C’est de l’humour ? Vous êtes dépité parce que Nicolas Sarkozy, au moment de l’affaire des enregistrements, vous a congédié sans vous écouter. Alors d’accord, on doit toujours respecter les droits de la défense et il aurait dû vous entendre. Mais de là à prétendre que vous êtes l’offensé, c’est un peu exagéré ! Vous avez enregistré à son insu l’homme que vous étiez supposé servir, et au passage tous ceux qui travaillaient avec lui, comment ne se seraient-ils pas sentis trahis ?

Ce qu’il y a d’étonnant dans cette affaire, c’est que les vieilles méthodes de basse police utilisées pour salir les gêneurs sont toujours aussi efficaces. Ce fichier m’a été volé. Par qui et pourquoi ? Personne ne se pose la question. Le scandale n’est pas là mais dans l’usage que j’aurais pu en faire. Cela s’appelle un procès d’intention. Pour le reste, je n’étais ni fonctionnaire ni élu, mais un prestataire de services. Être à l’écart du chaudron élyséen était pour moi une garantie d’indépendance… et de clairvoyance. C’était à moi de juger des meilleurs moyens d’accomplir ma mission. J’avais une obligation de résultats, pas de moyens.

Avoir l’influence sans le titre, cela a l’air très noble, mais c’est aussi une façon d’exercer le pouvoir sans en subir les contraintes.

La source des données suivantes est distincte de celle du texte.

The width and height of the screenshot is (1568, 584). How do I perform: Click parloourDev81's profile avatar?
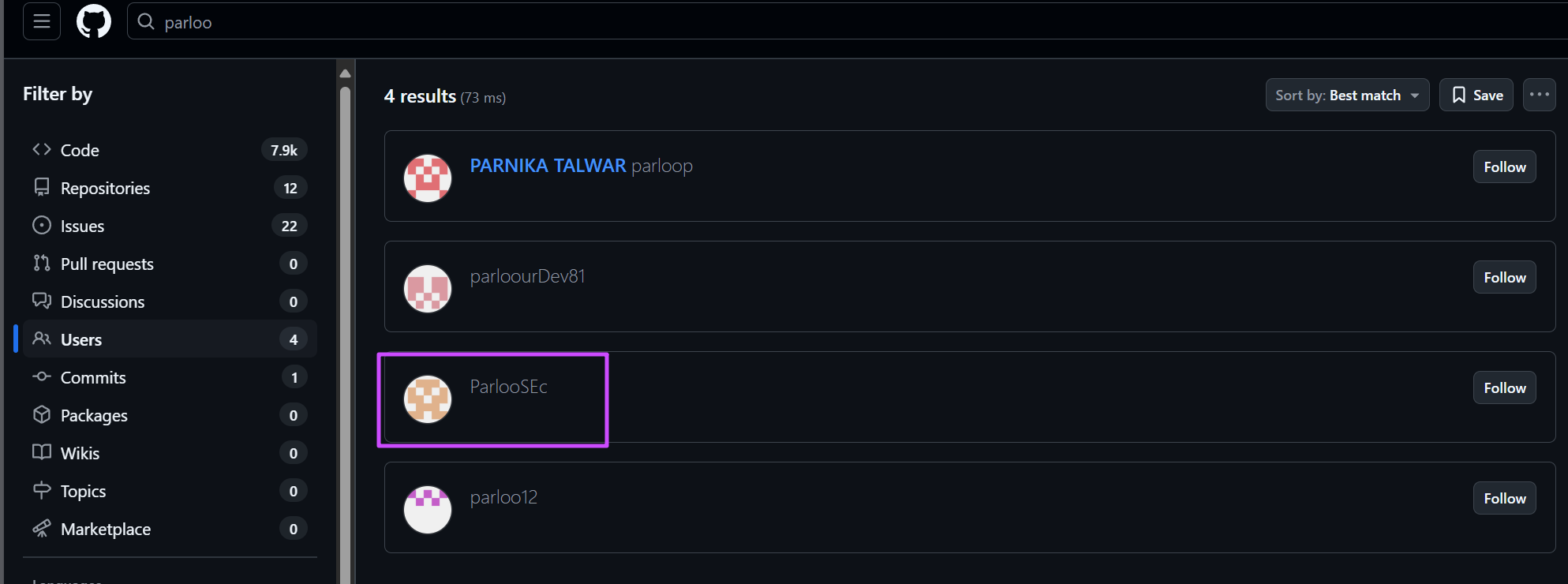pos(428,289)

Et sans bénéficier non plus des protections que le pouvoir procure ! Si j’avais été en poste à l’Élysée, ce qu’on a appelé l’affaire des sondages n’aurait jamais existé. En grand serviteur de l’État, Philippe Séguin avait proposé que ce type de dépenses relève d’une liste civile du président de la République non soumise au contrôle de la Cour des comptes. Je n’ai eu connaissance du refus invraisemblable que lui a opposé Sarkozy qu’à travers les pièces de l’instruction. L’eussé-je su à l’époque que j’aurais renoncé sur-le-champ à ma mission. La trahison de Sarkozy à mon endroit est là tout entière : un homme d’État couvre ses collaborateurs, il ne les expose pas pour se protéger et se dédouaner. D’autant que l’article 67 de la Constitution lui assurait l’immunité pour tous les actes accomplis dans l’exercice de sa charge.

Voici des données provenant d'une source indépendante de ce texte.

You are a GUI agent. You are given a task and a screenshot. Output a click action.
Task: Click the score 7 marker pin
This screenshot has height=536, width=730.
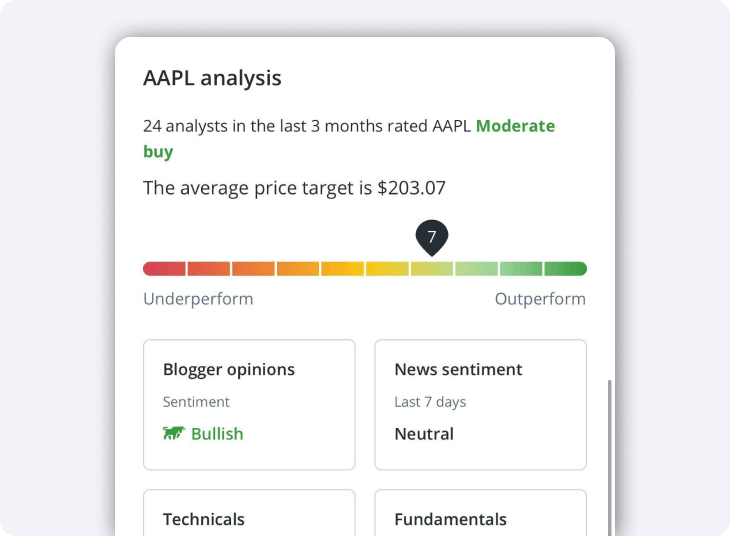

Revenons aux enregistrements. À quoi étaient-ils destinés ?

La vérité, c’est que je n’avais pas le choix. Dès la première réunion, Nicolas Sarkozy m’a institué à la fois comme son conseiller stratégique et comme le chroniqueur de son quinquennat. Il voulait prendre la pose pour l’Histoire. Il fallait donc que je resitue à chaque réunion, dans ce cadre-là.

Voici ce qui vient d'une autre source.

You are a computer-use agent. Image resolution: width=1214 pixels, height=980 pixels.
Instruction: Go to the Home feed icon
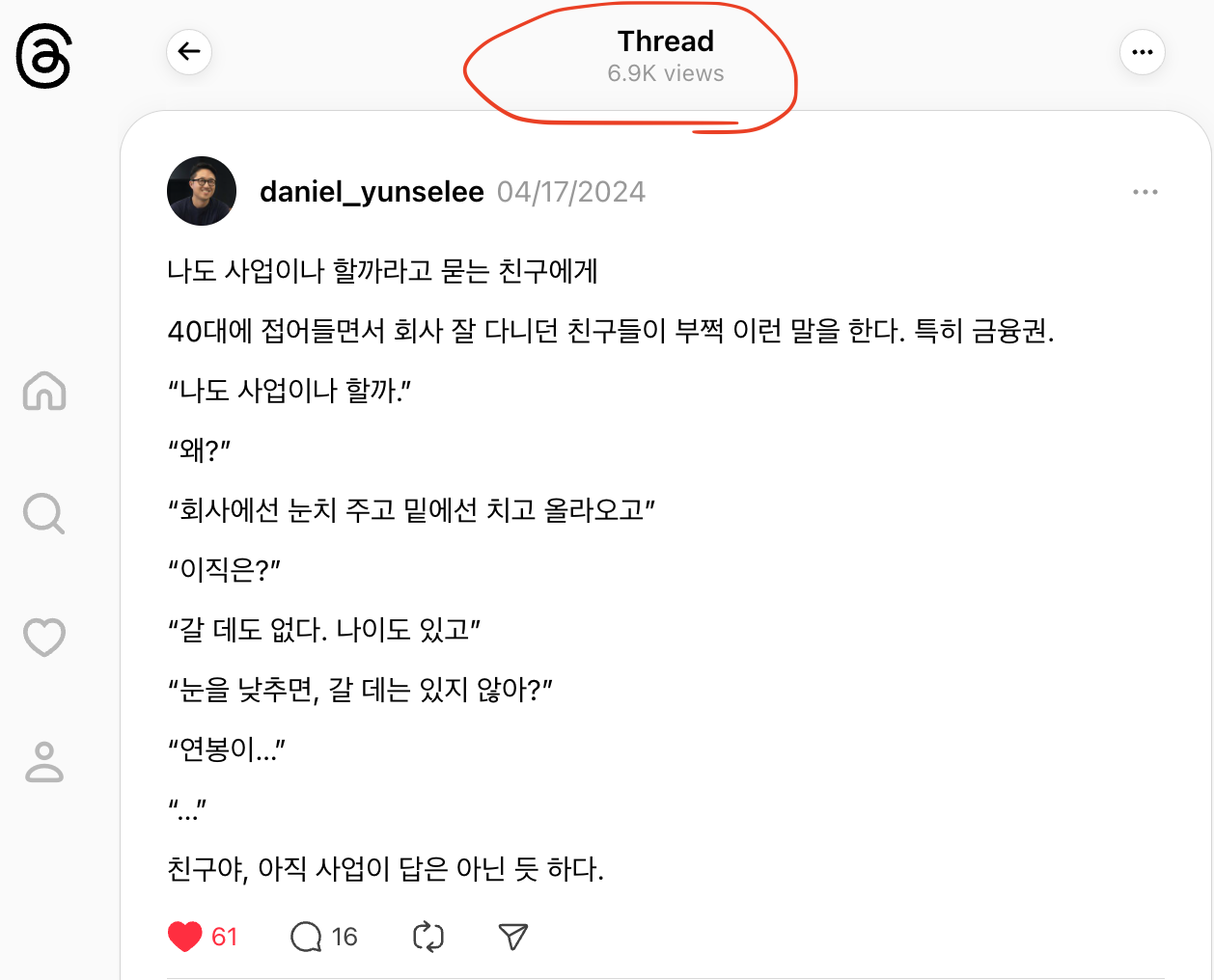(x=44, y=391)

C’est ce que vous avez voulu entendre ! Il n’y a pas eu un ordre de mission…

Sans doute, mais je le comprends dans la seconde même ! Et il ne cesse de m’encourager dans cet emploi. Il me place en face de lui dans le Salon vert, me donne la parole en premier, dans ses réunions, je parle les deux tiers du temps quand tous les autres prennent des notes ou posent leurs téléphones sur la table. Catherine Pégard remplit des carnets de moleskine entiers, à tel point que Sarkozy s’en alarmera au moment où il voudra la virer !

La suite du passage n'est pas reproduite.